Çıkarılan metin —
/---

Tam bu noktada, cezaevi bağlantısıyla hemen hemen aynı tarzda bir olayı anlatan Feride Çiçekoğlu anlatısı “Uçurtmayı Vurmasınlar”ı ve ondan uyarlanmış Tunç Başaran filmini anayım ve “Sardunya’ya Ağıt”ın [filmlerde de kullanılmasına rağmen pek bilinmeyen] enstrümantal versiyonuna getireyim sözü: 1979 yılında şarkıyı dinleyen ve programında yer vermek isteyen TRT prodüktörü İzzet Öz, sözlerin denetimden geçmemesi üzerine vokalin “la la la”larla halledildiği bir enstrümantal versiyonunu hazırlatmış ve şarkı, bu haliyle, Sihirli Lamba adlı programın 15 Eylül 1979 tarihli 5. bölümünde yayımlanmış.

\---

Sağlanan veriler —
/---

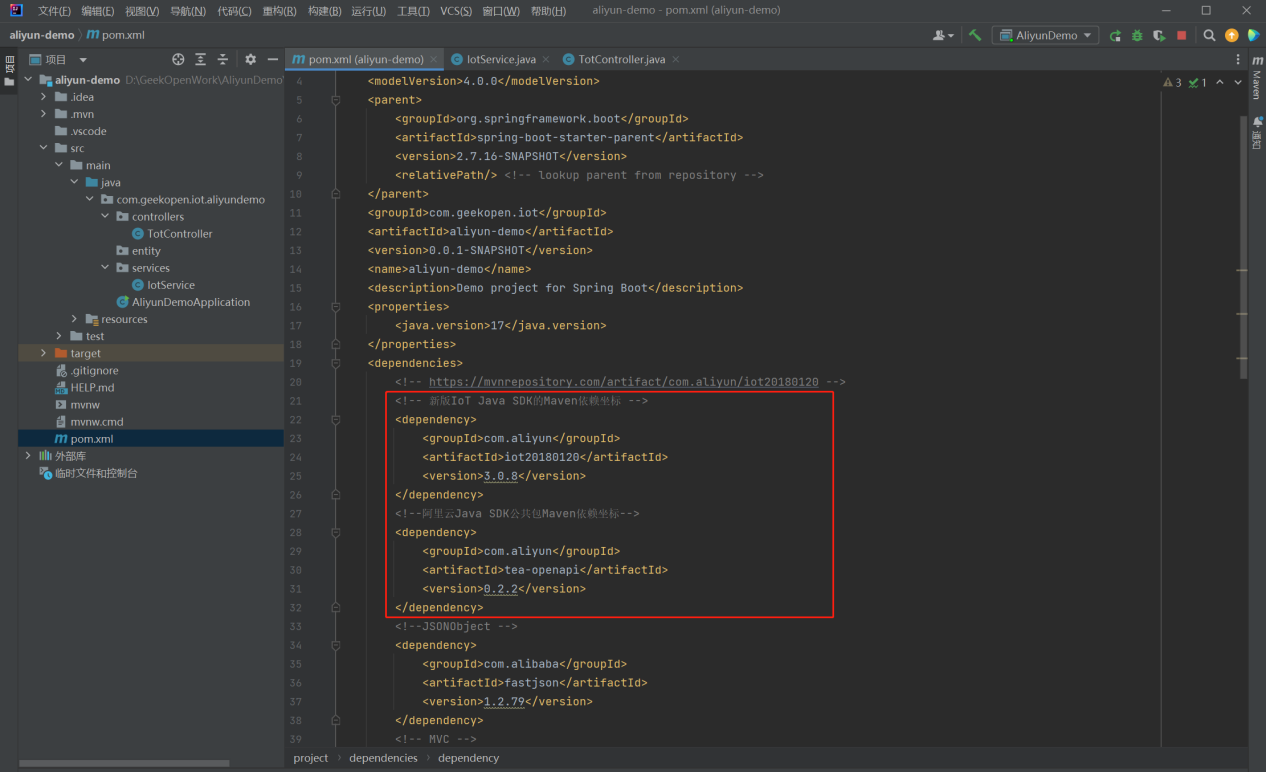The image size is (1266, 772).
Task: Open Search Everywhere magnifier icon
Action: (1209, 35)
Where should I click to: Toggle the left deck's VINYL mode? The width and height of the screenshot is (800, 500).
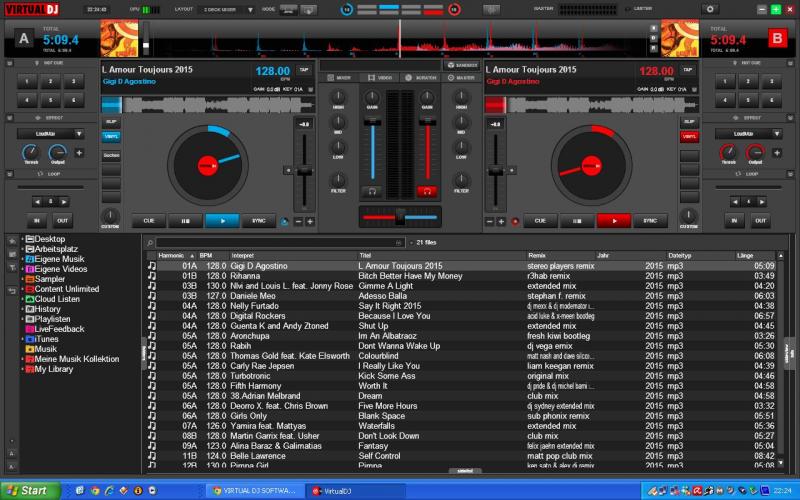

\---

Çalışma talimatları —
(1) Çıkarılan metne göre "Sardunya'ya Ağıt"ın enstrümantal versiyonu hangi programın hangi bölümünde yayımlanmıştır?
(2) Çıkarılan metinde "Tam bu noktada, cezaevi" ifadesinden "5. bölümünde yayımlanmış." ifadesine kadar uzanan kısmı, "prodüktörü" sözcüğünü "yapımcısı" ile değiştirerek yeniden yazın.

Nihai cevaplar —
(1) Sihirli Lamba adlı programın 15 Eylül 1979 tarihli 5. bölümünde yayımlanmıştır.

(2)
Tam bu noktada, cezaevi bağlantısıyla hemen hemen aynı tarzda bir olayı anlatan Feride Çiçekoğlu anlatısı “Uçurtmayı Vurmasınlar”ı ve ondan uyarlanmış Tunç Başaran filmini anayım ve “Sardunya’ya Ağıt”ın [filmlerde de kullanılmasına rağmen pek bilinmeyen] enstrümantal versiyonuna getireyim sözü: 1979 yılında şarkıyı dinleyen ve programında yer vermek isteyen TRT yapımcısı İzzet Öz, sözlerin denetimden geçmemesi üzerine vokalin “la la la”larla halledildiği bir enstrümantal versiyonunu hazırlatmış ve şarkı, bu haliyle, Sihirli Lamba adlı programın 15 Eylül 1979 tarihli 5. bölümünde yayımlanmış.